U.K. Chancellor Philip Hammond has criticized the spending plans put forward by the contenders to be the next prime minister, warning that the “fiscal firepower” built up for a no-deal Brexit will only be available to spend if an “orderly transition” happens.
“If not, it will all be needed to plug the hole a no-deal Brexit will make in the public finances,” the Financial Times reports Hammond as saying. Foreign Secretary Jeremy Hunt and Boris Johnson have outlined their respective budget priorities over the past couple of days, pledging to splurge billions.
The prime ministerial hopefuls head to Northern Ireland today to drum up support. The border with the Republic of Ireland is expected to be the main topic of discussion.
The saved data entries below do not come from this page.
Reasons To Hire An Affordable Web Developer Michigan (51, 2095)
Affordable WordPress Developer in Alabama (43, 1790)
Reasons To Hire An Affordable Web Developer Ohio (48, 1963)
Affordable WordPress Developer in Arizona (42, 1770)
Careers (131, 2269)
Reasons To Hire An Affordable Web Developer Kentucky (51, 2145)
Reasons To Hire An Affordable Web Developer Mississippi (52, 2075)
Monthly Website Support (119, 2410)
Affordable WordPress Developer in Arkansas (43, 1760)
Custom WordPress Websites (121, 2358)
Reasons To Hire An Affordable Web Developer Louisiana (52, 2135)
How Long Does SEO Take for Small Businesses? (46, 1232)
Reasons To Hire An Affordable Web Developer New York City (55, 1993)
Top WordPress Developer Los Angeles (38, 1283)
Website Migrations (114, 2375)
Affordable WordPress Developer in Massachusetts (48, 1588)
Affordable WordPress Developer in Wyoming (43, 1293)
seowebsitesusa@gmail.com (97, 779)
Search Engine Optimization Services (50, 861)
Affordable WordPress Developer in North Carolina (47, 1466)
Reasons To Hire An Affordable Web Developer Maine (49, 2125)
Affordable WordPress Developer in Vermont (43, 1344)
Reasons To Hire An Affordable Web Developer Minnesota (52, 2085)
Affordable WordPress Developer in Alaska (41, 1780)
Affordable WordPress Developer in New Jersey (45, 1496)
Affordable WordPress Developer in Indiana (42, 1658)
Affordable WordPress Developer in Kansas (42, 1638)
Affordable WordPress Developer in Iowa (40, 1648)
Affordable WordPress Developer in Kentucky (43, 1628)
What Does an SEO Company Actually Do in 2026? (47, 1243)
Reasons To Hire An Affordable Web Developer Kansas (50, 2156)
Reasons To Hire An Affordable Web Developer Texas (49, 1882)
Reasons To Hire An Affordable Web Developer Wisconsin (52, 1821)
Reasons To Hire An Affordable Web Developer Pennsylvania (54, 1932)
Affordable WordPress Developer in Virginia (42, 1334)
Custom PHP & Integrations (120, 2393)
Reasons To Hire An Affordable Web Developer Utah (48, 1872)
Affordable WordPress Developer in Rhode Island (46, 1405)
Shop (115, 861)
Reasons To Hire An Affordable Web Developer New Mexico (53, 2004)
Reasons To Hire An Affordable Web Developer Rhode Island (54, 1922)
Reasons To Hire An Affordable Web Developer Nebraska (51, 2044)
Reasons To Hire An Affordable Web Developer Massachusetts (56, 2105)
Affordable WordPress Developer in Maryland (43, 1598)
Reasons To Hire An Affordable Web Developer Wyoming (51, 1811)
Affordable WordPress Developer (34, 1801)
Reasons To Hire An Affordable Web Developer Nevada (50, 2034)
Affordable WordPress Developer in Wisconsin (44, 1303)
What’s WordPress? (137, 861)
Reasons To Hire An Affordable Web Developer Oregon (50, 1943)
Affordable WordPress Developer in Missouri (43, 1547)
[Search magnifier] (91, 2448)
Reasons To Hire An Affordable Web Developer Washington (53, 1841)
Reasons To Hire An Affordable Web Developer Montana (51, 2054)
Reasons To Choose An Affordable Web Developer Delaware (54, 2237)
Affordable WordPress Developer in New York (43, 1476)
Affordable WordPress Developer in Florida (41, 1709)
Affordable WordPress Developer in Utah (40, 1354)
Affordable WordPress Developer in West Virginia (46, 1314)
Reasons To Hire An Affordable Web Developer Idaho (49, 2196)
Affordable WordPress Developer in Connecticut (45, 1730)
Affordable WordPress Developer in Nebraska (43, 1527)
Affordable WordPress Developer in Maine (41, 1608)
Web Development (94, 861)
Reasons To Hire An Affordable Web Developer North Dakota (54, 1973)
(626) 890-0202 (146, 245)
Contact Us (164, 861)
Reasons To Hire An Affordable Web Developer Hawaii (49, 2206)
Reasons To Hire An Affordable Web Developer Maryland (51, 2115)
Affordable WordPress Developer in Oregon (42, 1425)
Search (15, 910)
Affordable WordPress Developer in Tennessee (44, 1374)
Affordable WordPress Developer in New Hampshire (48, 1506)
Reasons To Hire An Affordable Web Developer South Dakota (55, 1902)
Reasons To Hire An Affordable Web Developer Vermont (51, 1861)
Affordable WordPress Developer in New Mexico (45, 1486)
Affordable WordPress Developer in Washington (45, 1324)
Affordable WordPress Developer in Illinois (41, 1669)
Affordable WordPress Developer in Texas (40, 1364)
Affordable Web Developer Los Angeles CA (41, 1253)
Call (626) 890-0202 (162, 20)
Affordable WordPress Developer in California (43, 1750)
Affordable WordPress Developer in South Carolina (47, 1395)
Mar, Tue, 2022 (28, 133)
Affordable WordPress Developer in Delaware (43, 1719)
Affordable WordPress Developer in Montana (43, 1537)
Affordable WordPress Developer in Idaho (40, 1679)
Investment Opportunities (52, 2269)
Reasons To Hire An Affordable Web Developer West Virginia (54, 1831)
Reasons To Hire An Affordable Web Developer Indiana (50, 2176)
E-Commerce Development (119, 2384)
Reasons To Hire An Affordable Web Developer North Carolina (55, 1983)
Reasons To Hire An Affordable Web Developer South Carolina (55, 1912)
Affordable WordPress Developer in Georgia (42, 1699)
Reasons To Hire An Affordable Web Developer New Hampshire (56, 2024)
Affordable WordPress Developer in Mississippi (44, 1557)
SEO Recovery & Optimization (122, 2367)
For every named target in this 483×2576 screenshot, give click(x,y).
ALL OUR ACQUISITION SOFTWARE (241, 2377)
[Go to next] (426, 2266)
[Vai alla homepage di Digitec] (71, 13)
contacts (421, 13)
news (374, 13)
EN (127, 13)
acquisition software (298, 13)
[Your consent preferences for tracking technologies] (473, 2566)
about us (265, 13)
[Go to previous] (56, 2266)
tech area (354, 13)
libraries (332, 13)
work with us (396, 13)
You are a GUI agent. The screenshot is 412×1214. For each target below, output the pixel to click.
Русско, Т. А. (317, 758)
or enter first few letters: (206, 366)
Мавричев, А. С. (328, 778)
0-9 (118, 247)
Hunt has said he thinks there is a technological solution “there now”, but Johnson said the issue could be solved during the implementation period after the U.K. officially departs.
The date for the UK’s exit from the EU has been a hot topic once again. Johnson, who is ahead in the leadership race, on Monday claimed that only he will be able to deliver Brexit by October 31, with or without a deal. One of his allies has criticized Hunt’s more flexible stance, saying he should not be “hiding behind papier-mâché deadlines”.
Meanwhile, in an interview with Sky News Hunt claimed that German chancellor Angela Merkel is open to looking at an alternative Brexit deal. He has upset civil servants by threatening to cancel leave unless they can convince him that they are ready for a no-deal exit, The Times says.
The Guardian reports that both Johnson and Hunt have caused controversy by backing the idea of freeports on the east coast of the U.K., where imports would be free of taxes or tariffs. Liberal Democrat MP Ed Davey said such a move could “facilitate money laundering”.